Trecho do texto:
+ + +

Bem informativo o artigo da Tolkien Gateway mesmo... Pelo visto havia os gigantes nos contos antigos (Home 1-3), criaturas associadas a Melkor. Mais tarde, gigantes aparecem em O Hobbit:
Gandalf! (...) Não o camarada que costumava contar histórias maravilhosas nas festas, sobre dragões, orcs e gigantes e sobre resgates de princesas e sobre a sorte inesperada de filhos de viúvas?
Em outro capítulo:
(...) Quando espiava os clarões dos relâmpagos, via os gigantes de pedra do outro lado do vale, lançando pedras uns sobre os outros, como num jogo, apanhando-as, jogando-as na escuridão embaixo, onde elas se despedaçavam por entre as árvores ou se estilhaçavam em mil fragmentos com um ruido ensurdecedor. Então vinham vento e chuva, e o vento sacudia chuva e granizo em todas as direções, de tal modo que uma pedra saliente não representava proteção nenhuma. Logo estavam todos quase encharcados, e os pôneis estavam parados com as cabeças baixas e os rabos entre as pernas; alguns gemiam de pavor. Ouviam os gigantes gargalhando e gritando por todas as encostas das montanhas.
- Assim não dá! - disse Thorin. - Se o vento não nos levar, se não nos afogarmos, se um raio não cair em nossas cabeças, seremos apanhados por algum gigante e chutados para o céu como uma bola de futebol.

+ + +

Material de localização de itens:
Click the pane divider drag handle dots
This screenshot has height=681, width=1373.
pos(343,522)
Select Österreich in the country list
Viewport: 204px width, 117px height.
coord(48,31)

+ + +

Instruções de trabalho:
a: Reescreva de forma mais concisa o parágrafo do trecho sobre os gigantes que começa por "Quando espiava os clarões dos relâmpagos", mantendo seus fatos principais.
b: Segundo o trecho sobre os gigantes, a quem estavam associados os gigantes dos contos antigos?
c: Transcreva literalmente, do trecho sobre os gigantes, a passagem que vai de "- Assim não" até "bola de futebol.".

Respostas por tarefa:
a: À luz dos relâmpagos, viam-se os gigantes de pedra do outro lado do vale lançando pedras uns sobre os outros, como num jogo. As pedras se despedaçavam na escuridão com um ruído ensurdecedor. Em seguida vieram vento, chuva e granizo de todas as direções, e uma pedra saliente não oferecia proteção alguma. Todos ficaram quase encharcados, e os pôneis permaneciam de cabeça baixa, alguns gemendo de pavor. Por todas as encostas ouviam-se os gigantes gargalhando e gritando.

b: A Melkor.

c:
- Assim não dá! - disse Thorin. - Se o vento não nos levar, se não nos afogarmos, se um raio não cair em nossas cabeças, seremos apanhados por algum gigante e chutados para o céu como uma bola de futebol.